High Performance Analytics Toolkit (HPAT) is a Julia-based framework for big data analytics on clusters that is both easy to use and extremely fast; it is orders of magnitude faster than alternatives like Apache Spark*.
HPAT automatically parallelizes analytics tasks written in Julia, generates efficient MPI/C++ code, and uses existing high performance libraries such as HDF5 and Intel® Data Analytics Acceleration Library (Intel® DAAL). HPAT is based on ParallelAccelerator and CompilerTools packages.
HPAT is in early development and therefore feedback is highly appreciated.
Presentation at JuliaCon 2016:
$ julia -e 'Pkg.add("HPAT")'
$ mpirun -np 2 julia ~/.julia/v0.4/HPAT/examples/pi.jl --points=1000000
If there were any issues, make sure MPI.jl and ParallelAccelerator.jl are installed correctly.
On Ubuntu, these commands resolve some MPI.jl issues:
$ sudo apt-get install -y g++ gcc gfortran cmake openmpi-bin openmpi-common libopenmpi-dev libhdf5-openmpi-dev
$ julia ~/.julia/v0.4/MPI/deps/build.jl
Front page of Spark* website demonstrates over two orders of magnitude speedup compared to Hadoop* on Logistic Regression example. Simply put, Spark* keeps data in memory while Hadoop* reads and writes to disks frequently.
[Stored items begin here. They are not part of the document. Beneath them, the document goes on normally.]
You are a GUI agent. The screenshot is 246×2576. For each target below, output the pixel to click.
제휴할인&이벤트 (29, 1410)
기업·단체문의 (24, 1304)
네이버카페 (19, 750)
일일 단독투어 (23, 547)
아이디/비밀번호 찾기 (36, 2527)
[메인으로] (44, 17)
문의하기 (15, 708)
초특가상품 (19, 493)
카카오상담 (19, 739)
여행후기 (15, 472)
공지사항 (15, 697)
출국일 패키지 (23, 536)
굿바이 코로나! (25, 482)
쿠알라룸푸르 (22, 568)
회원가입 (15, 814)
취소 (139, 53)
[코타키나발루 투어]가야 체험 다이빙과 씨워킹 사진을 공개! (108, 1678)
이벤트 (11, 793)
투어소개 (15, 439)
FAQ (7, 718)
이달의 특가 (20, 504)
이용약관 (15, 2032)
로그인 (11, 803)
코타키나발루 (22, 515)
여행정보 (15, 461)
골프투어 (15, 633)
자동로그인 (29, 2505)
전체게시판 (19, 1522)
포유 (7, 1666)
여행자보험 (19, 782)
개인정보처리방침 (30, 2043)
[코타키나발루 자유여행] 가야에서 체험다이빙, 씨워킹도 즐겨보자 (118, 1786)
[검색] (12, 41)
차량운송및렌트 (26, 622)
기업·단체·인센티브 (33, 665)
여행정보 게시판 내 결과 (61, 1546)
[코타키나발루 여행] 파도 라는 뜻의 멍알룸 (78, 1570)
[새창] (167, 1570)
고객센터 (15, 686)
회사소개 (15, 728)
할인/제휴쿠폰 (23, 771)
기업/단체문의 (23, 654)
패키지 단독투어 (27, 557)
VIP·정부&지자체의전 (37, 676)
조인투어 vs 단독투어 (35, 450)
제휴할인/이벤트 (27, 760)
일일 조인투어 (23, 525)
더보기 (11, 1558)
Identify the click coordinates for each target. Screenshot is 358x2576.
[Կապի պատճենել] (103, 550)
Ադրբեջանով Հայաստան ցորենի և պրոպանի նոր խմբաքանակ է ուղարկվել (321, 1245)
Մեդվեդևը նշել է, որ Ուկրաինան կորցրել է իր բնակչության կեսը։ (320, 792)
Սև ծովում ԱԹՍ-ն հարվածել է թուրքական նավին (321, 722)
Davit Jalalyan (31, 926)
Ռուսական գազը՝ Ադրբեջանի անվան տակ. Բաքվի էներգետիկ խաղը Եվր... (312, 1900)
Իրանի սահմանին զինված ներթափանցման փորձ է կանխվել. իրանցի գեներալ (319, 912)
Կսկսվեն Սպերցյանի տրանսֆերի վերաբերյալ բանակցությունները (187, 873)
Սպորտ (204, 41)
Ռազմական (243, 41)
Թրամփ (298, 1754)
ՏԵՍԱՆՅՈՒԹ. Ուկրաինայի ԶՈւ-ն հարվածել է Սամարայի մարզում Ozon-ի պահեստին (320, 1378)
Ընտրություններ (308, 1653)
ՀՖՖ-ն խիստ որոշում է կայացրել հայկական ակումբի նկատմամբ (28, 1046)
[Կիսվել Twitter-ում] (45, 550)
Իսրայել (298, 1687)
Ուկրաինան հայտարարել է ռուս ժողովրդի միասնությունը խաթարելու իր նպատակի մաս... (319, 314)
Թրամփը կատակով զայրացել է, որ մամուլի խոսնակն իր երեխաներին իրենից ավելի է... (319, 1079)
HPAT is two orders of magnitude faster than Spark*! Data is kept in processor registers as much as possible with HPAT, which is necessary for best performance. In addition, HPAT doesn't have Spark*'s TCP/IP and Java Virtual Machine (JVM) overheads since it generates "bare-metal" MPI/C++ code.
Here is how one can compare the performance of HPAT and Spark* for Logistic Regression example on a local Ubuntu machine. Note that parallel HDF5 is required.
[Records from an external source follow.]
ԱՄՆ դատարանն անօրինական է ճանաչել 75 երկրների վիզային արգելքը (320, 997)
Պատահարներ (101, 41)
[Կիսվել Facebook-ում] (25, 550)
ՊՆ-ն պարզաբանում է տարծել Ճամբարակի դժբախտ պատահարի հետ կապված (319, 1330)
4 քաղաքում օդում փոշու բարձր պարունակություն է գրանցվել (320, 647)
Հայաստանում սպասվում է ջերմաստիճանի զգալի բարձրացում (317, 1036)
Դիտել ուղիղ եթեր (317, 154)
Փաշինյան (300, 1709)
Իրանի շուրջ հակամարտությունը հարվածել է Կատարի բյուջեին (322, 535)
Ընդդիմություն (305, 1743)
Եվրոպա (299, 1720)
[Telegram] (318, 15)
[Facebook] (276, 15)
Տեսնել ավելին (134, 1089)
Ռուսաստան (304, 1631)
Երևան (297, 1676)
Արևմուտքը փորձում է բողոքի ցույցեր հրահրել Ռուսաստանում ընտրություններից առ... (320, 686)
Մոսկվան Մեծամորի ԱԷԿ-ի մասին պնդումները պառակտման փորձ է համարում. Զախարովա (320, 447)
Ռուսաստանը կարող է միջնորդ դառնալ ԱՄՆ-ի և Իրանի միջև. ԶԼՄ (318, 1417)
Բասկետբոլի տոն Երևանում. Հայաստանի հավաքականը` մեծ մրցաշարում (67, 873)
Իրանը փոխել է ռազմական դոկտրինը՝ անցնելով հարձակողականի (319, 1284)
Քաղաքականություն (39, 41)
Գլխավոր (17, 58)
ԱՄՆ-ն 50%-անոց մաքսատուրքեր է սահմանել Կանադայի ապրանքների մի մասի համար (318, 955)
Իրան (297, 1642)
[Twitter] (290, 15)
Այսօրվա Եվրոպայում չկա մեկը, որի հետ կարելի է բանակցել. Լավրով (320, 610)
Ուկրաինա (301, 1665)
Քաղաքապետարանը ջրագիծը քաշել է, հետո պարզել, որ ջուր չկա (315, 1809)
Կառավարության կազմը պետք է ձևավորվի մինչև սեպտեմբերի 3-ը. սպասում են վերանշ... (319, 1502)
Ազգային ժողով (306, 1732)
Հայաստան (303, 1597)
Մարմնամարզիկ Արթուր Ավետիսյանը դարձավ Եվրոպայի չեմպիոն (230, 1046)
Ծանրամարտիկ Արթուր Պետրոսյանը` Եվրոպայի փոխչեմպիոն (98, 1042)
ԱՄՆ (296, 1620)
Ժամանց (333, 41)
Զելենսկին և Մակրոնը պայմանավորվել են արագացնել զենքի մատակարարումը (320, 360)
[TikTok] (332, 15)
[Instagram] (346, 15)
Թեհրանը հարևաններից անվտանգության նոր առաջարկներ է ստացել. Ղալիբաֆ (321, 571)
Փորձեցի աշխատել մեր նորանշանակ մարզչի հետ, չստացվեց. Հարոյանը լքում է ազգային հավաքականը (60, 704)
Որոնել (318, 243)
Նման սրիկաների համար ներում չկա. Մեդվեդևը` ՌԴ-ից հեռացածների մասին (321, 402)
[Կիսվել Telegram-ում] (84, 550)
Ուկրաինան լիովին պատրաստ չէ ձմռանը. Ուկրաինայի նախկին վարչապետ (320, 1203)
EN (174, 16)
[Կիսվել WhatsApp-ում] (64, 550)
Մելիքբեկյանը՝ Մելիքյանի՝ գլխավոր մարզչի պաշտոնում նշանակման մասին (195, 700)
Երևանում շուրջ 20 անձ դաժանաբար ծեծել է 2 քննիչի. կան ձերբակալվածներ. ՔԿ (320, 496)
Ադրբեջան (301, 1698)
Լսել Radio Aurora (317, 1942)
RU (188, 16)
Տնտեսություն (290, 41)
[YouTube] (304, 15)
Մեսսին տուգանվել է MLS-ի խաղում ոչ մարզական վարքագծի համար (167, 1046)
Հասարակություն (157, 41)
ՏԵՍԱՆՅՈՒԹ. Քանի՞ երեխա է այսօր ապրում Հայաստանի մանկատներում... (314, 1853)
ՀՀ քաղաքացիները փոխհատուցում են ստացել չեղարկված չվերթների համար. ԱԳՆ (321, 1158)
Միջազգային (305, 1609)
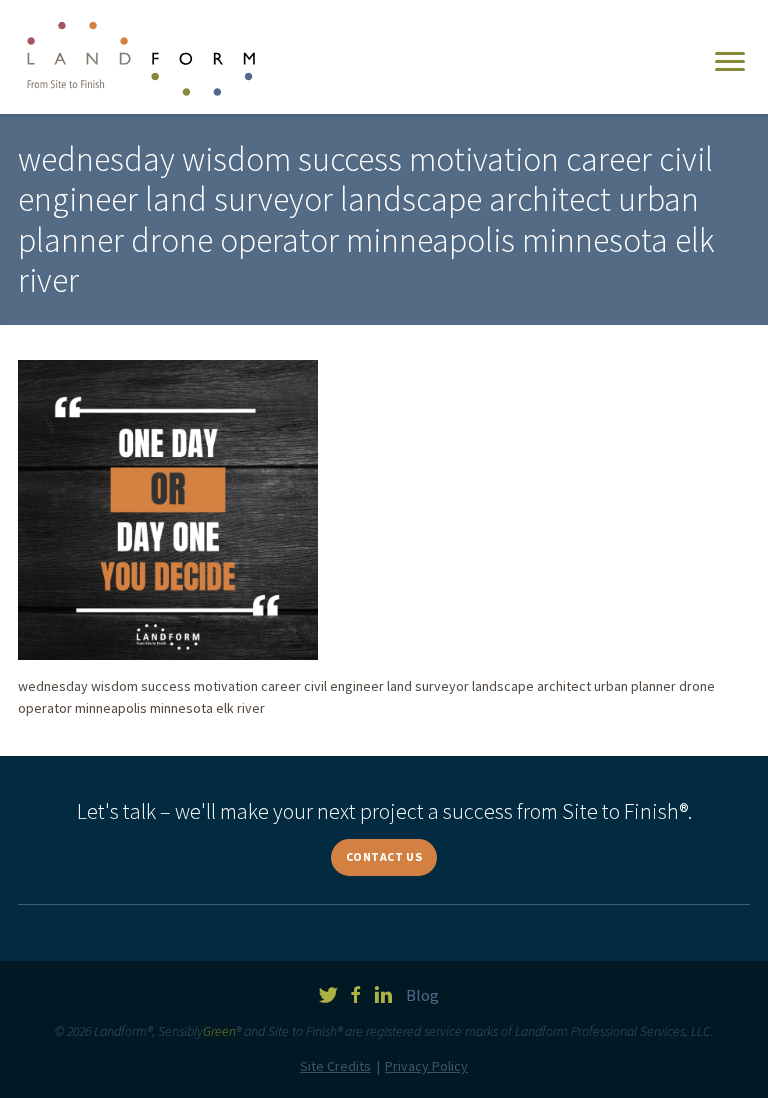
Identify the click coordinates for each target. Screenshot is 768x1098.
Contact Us (384, 856)
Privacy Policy (426, 1066)
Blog (422, 995)
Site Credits (335, 1066)
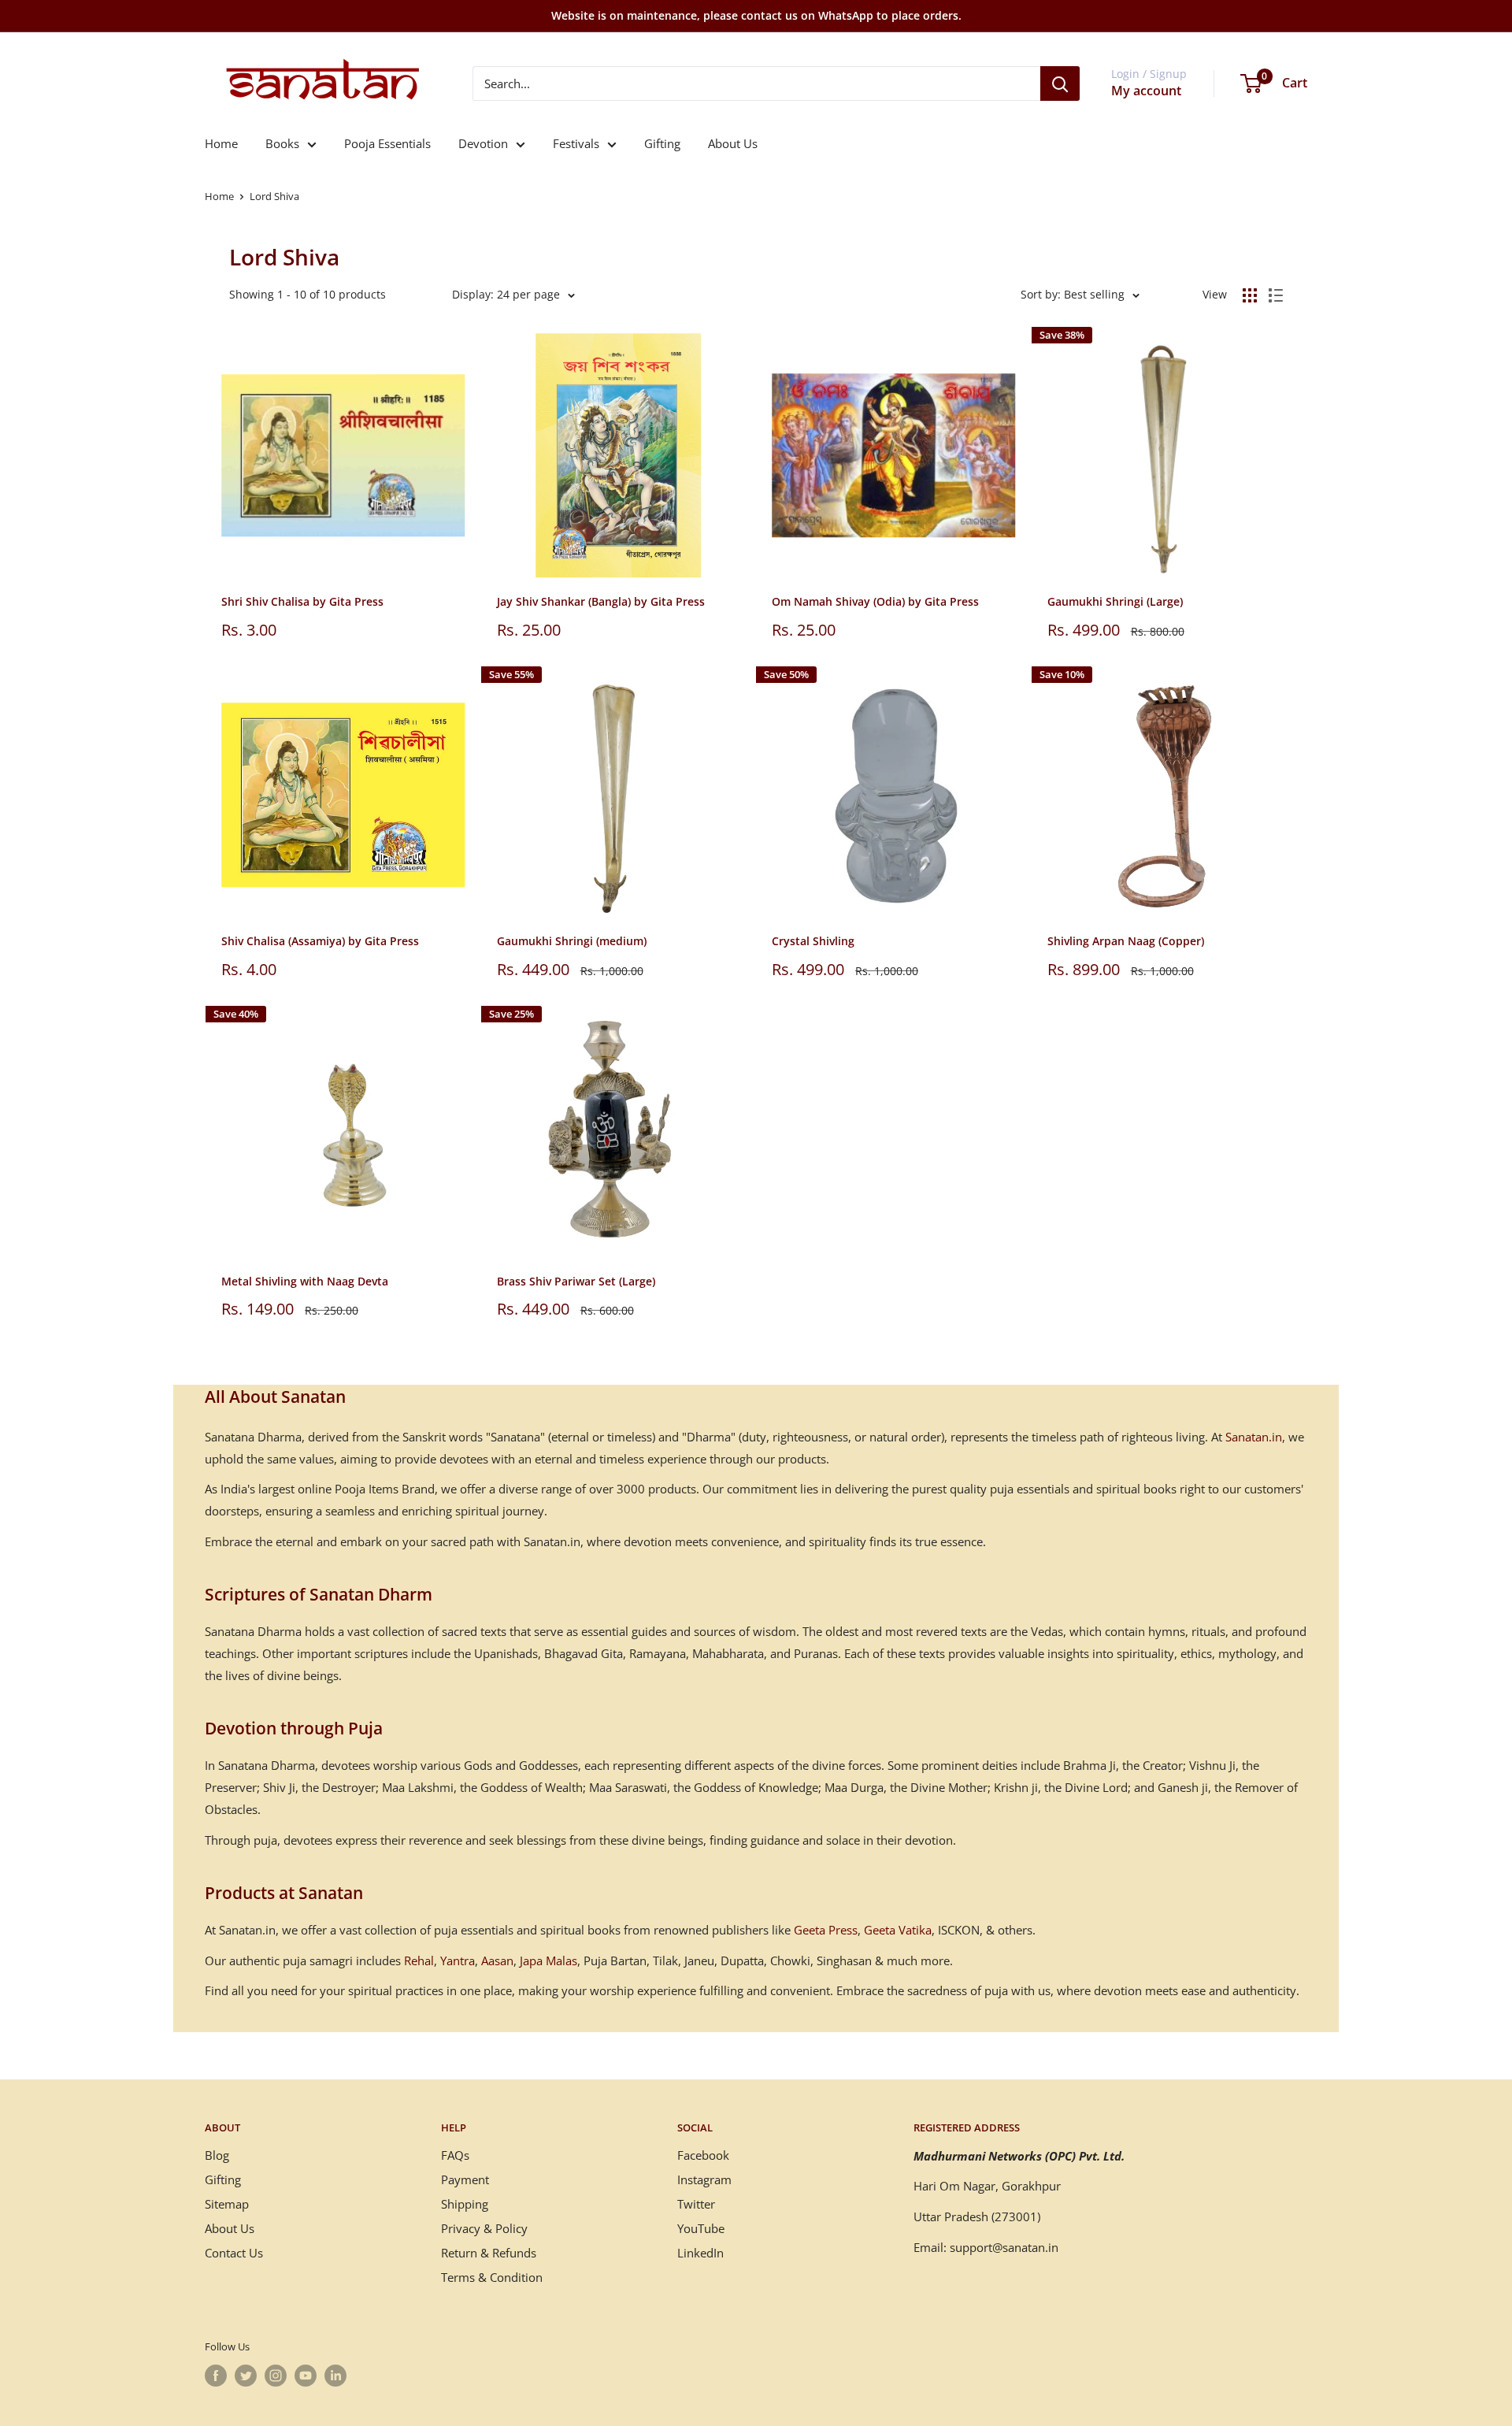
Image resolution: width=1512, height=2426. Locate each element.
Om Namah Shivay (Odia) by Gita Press (875, 601)
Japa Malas (548, 1960)
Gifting (662, 143)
Install Julia and dependencies:
$ sudo add-apt-repository ppa:staticfloat/juliareleases
$ sudo add-apt-repository ppa:staticfloat/julia-deps
$ sudo apt-get update
$ sudo apt-get install -y gcc g++ gfortran cmake openmpi-bin openmpi-common libopenmpi-dev libhdf5-openmpi-dev julia libblas-dev libopenblas-dev
$ julia -e 'Pkg.add("HPAT")'
Generate input data:
# generate data with 100 million labeled instances
$ julia -e 'Pkg.add("HDF5")'
$ julia $HOME/.julia/v0.4/HPAT/generate_data/generate_logistic_regression.jl --instances=100000000 --path=/tmp/
Run Logistic Regression example of HPAT:
# run on 64 MPI processes
$ mpirun -np 8 julia $HOME/.julia/v0.4/HPAT/examples/logistic_regression.jl --iterations=200 --file=/tmp/logistic_regression.hdf5 &> lr_hpat.out
Run Logistic Regression example of Spark*:
# assuming spark is configured properly (with driver and executor memory set)
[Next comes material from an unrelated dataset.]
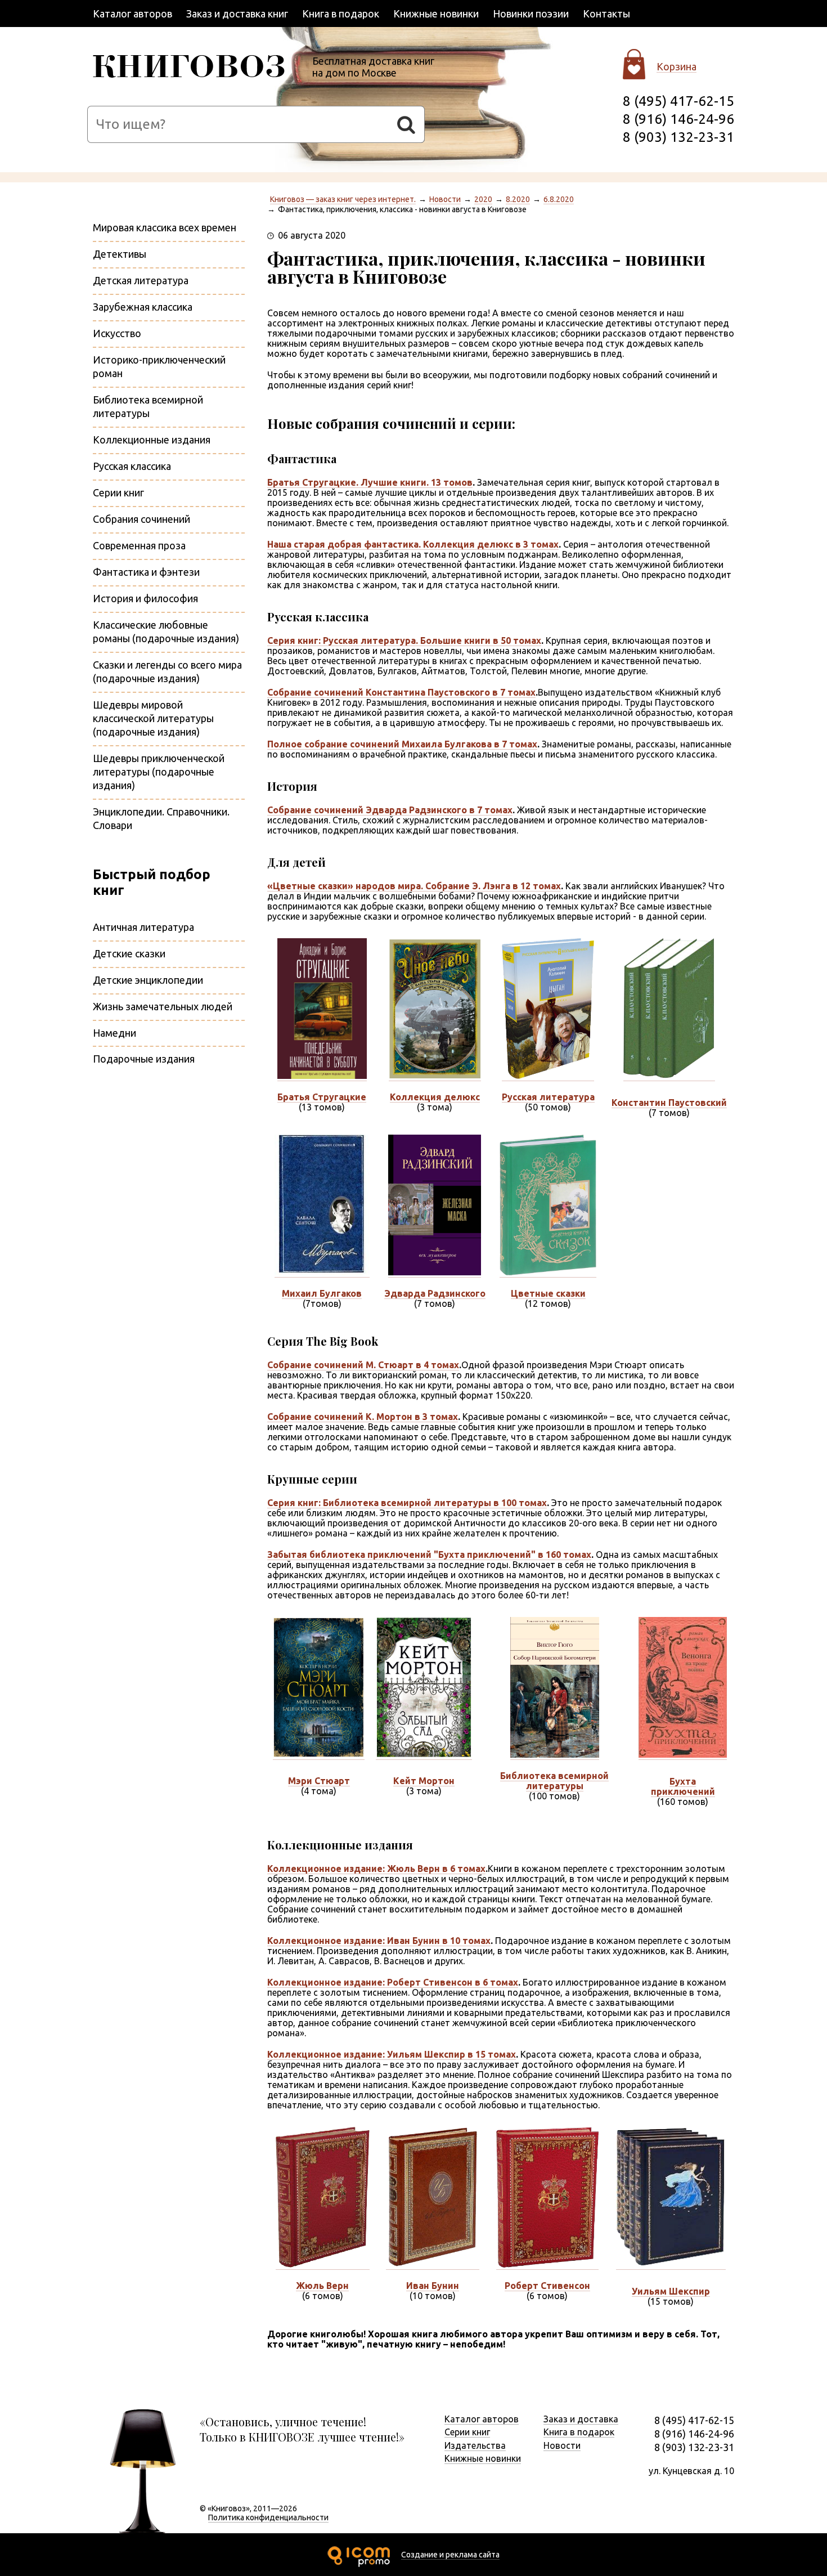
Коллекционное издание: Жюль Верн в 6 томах (376, 1868)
$ spark-submit $SPARK_HOME/examples/src/main/python/logistic_regression.py /tmp/logistic_regression.csv 200 &> lr_spark.out
Monte Carlo Pi estimation is another interesting example of Spark*. HPAT is over 1000 times faster for this case for various reasons! First, HPAT can divide computation statically since it generates code rather than executing the program operation-by-operation. Spark* uses a dynamic scheduler with high overhead. But more importantly, Spark* generates an enormous array for the map operation, then executes the reduce operation. However, HPAT uses ParallelAccelerator which removes unnecessary arrays. Therefore, HPAT doesn't create any arrays and the generated code is just a simple loop. Hence, the computation is performed in registers and there is no extra memory access.
Run Pi example of HPAT:
$ mpirun -np 64 julia ~/.julia/v0.4/HPAT/examples/pi.jl --points=10000000
Run Pi example of Spark*:
$ spark-submit $SPARK_HOME/examples/src/main/python/pi.py 100 &> pi_spark.out
Programmers need to follow these directions in order to use HPAT effectively:
- The analytics task should be written in a self-contained function
which is annotated with
@acc hpat
. - Reading the input samples should be done using the
DataSource
syntax. - The computation should be in the form of high-level matrix/vector computations or comprehensions since HPAT does not parallelize sequential loops.
- Julia's column-major order should be followed for matrices since HPAT divides the data across columns. This means that features of a sample are in a column of the samples matrix.
Currently, there is a high initialization cost (e.g. 25s) the first time HPAT is used within a Julia runtime since package precompilation of Julia v0.4 is very limited. We are working on various solutions.